/
SLO: Entra ID

SLO: Entra ID

Owned by Jon Espen Ingvaldsen (Unlicensed)
Last updated: Jan 11, 2025 by Steinar Line
3 min read

To configure Single logout in Entra ID, begin by enabling SLO in Kantega SSO from the Single Logout menu. As of Kantega SSO 3.5.0, the logout URL should be populated already and you can simply enable SLO and click save.

If the SAML provider logout URL for Entra ID isn't already configured, this must be configured first:

If the Entra ID logout URL isn't specified already, you will either need to input this directly in the form Single Logout configuration input or refresh Entra ID metadata which we'll do here.

Navigate to the Metadata menu. If the metadata URL is already filled you can simply click Save to do the refresh.

Otherwise, you will first need to either obtain the "App Federation Metadata Url", or upload "Federation Metadata XML" as a file (or use XML cut&paste) from Entra ID. This can be obtained via the Entra ID management portal. Log in to https://portal.azure.com then navigate to Microsoft Entra ID >> Enterprise Applications >> Atlassian app. Then select Single Sign-on from the menu.
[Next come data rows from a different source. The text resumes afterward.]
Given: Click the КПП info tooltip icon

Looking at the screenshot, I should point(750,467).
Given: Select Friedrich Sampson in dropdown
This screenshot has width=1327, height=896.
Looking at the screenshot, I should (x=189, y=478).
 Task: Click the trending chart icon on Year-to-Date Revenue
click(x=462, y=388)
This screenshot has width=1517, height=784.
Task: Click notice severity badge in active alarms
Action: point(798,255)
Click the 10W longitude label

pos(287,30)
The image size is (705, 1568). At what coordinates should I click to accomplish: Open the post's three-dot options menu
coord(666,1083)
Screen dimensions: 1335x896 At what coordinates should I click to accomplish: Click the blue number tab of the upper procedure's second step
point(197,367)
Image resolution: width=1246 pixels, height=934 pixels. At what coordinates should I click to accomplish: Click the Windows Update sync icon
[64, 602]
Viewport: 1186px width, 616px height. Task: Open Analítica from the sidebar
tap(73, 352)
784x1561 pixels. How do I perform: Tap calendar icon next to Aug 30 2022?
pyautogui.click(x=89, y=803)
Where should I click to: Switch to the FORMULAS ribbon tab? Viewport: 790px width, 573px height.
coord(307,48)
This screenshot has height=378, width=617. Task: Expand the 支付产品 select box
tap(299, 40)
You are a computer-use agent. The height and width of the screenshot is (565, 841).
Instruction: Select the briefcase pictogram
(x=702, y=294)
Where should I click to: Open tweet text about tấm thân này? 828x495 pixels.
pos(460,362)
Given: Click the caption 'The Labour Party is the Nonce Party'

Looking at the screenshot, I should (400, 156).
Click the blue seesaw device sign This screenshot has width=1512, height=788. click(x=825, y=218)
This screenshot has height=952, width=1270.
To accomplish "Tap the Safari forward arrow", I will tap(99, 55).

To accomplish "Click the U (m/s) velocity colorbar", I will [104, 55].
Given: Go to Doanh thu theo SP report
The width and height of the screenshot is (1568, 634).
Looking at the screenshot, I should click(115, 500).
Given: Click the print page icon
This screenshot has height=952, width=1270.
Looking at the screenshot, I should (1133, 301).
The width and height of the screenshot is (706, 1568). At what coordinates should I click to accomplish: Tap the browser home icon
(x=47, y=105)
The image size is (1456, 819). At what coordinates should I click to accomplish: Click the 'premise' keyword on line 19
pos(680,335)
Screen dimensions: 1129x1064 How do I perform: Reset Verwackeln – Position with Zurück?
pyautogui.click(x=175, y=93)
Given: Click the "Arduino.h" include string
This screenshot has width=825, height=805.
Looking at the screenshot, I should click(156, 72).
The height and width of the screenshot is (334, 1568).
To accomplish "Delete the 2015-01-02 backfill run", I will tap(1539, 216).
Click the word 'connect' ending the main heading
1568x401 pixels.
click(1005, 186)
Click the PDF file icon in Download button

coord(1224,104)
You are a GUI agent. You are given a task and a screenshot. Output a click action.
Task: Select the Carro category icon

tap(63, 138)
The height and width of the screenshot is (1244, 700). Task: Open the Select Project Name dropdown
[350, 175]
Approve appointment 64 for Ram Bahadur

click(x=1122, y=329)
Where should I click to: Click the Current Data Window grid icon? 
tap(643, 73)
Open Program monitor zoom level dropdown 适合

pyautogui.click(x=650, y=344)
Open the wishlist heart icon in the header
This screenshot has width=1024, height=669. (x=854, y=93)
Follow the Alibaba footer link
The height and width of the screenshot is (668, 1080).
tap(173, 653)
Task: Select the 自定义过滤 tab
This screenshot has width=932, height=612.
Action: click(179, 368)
After refreshing metadata, the Single Logout menu page should have a logout URL and you can enable SLO and continue with the setup.

 

Configuring a Logout URL for the service provider (does not work with Entra ID currently)

A logout URL can optionally be configured for each SP (e.g. Jira, Confluence) in Entra ID. This should enable real but it does not work. Entra ID correctly notifies one session participant but won't accept LogoutResponse messages from that entity on its own endpoint, so the protocol breaks down. It works as a basic return URL as long as there is only a single session participant, which is pretty much useless. 

  • If omitted, the initiating service provider is never sent a LogoutResponse at the end of single logout. The user is then signed out of the Atlassian app and Entra ID and lands on Entra ID's logout confirmation page. This works because Kantega SSO terminates the session on the way out and doesn't actually require the LogoutResponse for anything other than to "landing" the user somewhere.

  • If included, the Entra ID sends a LogoutResponse back to the initiating SP at the end of single logout. The user is signed out of the IDP and SP as above but instead lands on the Atlassian app's logout confirmation page.

 

Locate the Basic SAML configuration card and click to edit.

 

To fill the logout URL, either save Service Provider Metadata from Kantega SSO (Obtained from "URLs and cert for IDP setup") and upload to Entra ID as shown below or simply cut&paste the Logout URL manually.